The listing below should be written out again word for word, please.
MATERIAL PROVIDED section start
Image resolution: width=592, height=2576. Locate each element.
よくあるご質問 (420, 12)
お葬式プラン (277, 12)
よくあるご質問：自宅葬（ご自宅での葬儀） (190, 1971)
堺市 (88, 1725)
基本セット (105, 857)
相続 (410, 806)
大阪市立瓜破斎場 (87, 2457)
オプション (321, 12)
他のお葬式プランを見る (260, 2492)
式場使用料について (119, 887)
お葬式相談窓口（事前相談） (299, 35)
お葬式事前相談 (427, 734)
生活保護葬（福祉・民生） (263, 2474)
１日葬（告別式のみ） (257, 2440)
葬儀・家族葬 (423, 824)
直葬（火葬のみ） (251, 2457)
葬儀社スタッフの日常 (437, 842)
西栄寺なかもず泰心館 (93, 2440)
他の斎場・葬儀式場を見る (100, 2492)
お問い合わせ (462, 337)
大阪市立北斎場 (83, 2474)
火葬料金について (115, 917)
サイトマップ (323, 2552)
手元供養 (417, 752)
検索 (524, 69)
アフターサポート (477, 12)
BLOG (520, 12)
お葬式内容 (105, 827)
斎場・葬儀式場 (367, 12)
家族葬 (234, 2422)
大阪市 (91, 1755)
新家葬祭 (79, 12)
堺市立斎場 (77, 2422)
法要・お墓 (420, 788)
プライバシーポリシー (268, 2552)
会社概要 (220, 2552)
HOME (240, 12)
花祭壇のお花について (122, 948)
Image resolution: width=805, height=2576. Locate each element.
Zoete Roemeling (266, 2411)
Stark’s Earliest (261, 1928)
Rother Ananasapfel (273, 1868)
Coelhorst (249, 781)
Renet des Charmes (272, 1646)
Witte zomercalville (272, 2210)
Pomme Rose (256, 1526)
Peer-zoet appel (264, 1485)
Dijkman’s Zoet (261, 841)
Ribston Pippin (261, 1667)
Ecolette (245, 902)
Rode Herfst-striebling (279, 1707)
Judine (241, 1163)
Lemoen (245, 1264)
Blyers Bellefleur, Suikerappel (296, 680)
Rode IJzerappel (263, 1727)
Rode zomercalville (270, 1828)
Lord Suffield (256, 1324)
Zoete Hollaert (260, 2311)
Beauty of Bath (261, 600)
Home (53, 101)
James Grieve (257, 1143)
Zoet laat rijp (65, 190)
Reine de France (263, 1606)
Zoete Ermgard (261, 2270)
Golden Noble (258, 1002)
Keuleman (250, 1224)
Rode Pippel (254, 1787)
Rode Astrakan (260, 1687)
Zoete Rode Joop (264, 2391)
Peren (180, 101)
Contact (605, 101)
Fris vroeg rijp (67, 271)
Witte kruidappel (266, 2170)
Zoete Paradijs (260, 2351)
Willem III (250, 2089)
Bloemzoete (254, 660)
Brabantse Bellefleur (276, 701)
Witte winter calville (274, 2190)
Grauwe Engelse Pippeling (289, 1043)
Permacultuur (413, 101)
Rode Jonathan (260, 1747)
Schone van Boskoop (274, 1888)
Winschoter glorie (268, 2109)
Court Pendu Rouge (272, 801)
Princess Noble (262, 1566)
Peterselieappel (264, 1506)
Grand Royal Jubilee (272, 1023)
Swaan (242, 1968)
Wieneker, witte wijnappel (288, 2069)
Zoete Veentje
MATERIAL PROVIDED section end
→ RESPONSE:
Image resolution: width=592, height=2576. Locate each element.
よくあるご質問 (420, 12)
お葬式プラン (277, 12)
よくあるご質問：自宅葬（ご自宅での葬儀） (190, 1971)
堺市 (88, 1725)
基本セット (105, 857)
相続 (410, 806)
大阪市立瓜破斎場 (87, 2457)
オプション (321, 12)
他のお葬式プランを見る (260, 2492)
式場使用料について (119, 887)
お葬式相談窓口（事前相談） (299, 35)
お葬式事前相談 (427, 734)
生活保護葬（福祉・民生） (263, 2474)
１日葬（告別式のみ） (257, 2440)
葬儀・家族葬 (423, 824)
直葬（火葬のみ） (251, 2457)
葬儀社スタッフの日常 (437, 842)
西栄寺なかもず泰心館 (93, 2440)
他の斎場・葬儀式場を見る (100, 2492)
お問い合わせ (462, 337)
大阪市立北斎場 (83, 2474)
火葬料金について (115, 917)
サイトマップ (323, 2552)
手元供養 (417, 752)
検索 (524, 69)
アフターサポート (477, 12)
BLOG (520, 12)
お葬式内容 (105, 827)
斎場・葬儀式場 (367, 12)
家族葬 (234, 2422)
大阪市 (91, 1755)
新家葬祭 (79, 12)
堺市立斎場 (77, 2422)
法要・お墓 (420, 788)
プライバシーポリシー (268, 2552)
会社概要 (220, 2552)
HOME (240, 12)
花祭壇のお花について (122, 948)
Image resolution: width=805, height=2576. Locate each element.
Zoete Roemeling (266, 2411)
Stark’s Earliest (261, 1928)
Rother Ananasapfel (273, 1868)
Coelhorst (249, 781)
Renet des Charmes (272, 1646)
Witte zomercalville (272, 2210)
Pomme Rose (256, 1526)
Peer-zoet appel (264, 1485)
Dijkman’s Zoet (261, 841)
Ribston Pippin (261, 1667)
Ecolette (245, 902)
Rode Herfst-striebling (279, 1707)
Judine (241, 1163)
Lemoen (245, 1264)
Blyers Bellefleur, Suikerappel (296, 680)
Rode IJzerappel (263, 1727)
Rode zomercalville (270, 1828)
Lord Suffield (256, 1324)
Zoete Hollaert (260, 2311)
Beauty of Bath (261, 600)
Home (53, 101)
James Grieve (257, 1143)
Zoet laat rijp (65, 190)
Reine de France (263, 1606)
Zoete Ermgard (261, 2270)
Golden Noble (258, 1002)
Keuleman (250, 1224)
Rode Pippel (254, 1787)
Rode Astrakan (260, 1687)
Zoete Rode Joop (264, 2391)
Peren (180, 101)
Contact (605, 101)
Fris vroeg rijp (67, 271)
Witte kruidappel (266, 2170)
Zoete Paradijs (260, 2351)
Willem III (250, 2089)
Bloemzoete (254, 660)
Brabantse Bellefleur (276, 701)
Witte winter calville (274, 2190)
Grauwe Engelse Pippeling (289, 1043)
Permacultuur (413, 101)
Rode Jonathan (260, 1747)
Schone van Boskoop (274, 1888)
Winschoter glorie (268, 2109)
Court Pendu Rouge (272, 801)
Princess Noble (262, 1566)
Peterselieappel (264, 1506)
Grand Royal Jubilee (272, 1023)
Swaan (242, 1968)
Wieneker, witte wijnappel (288, 2069)
Zoete Veentje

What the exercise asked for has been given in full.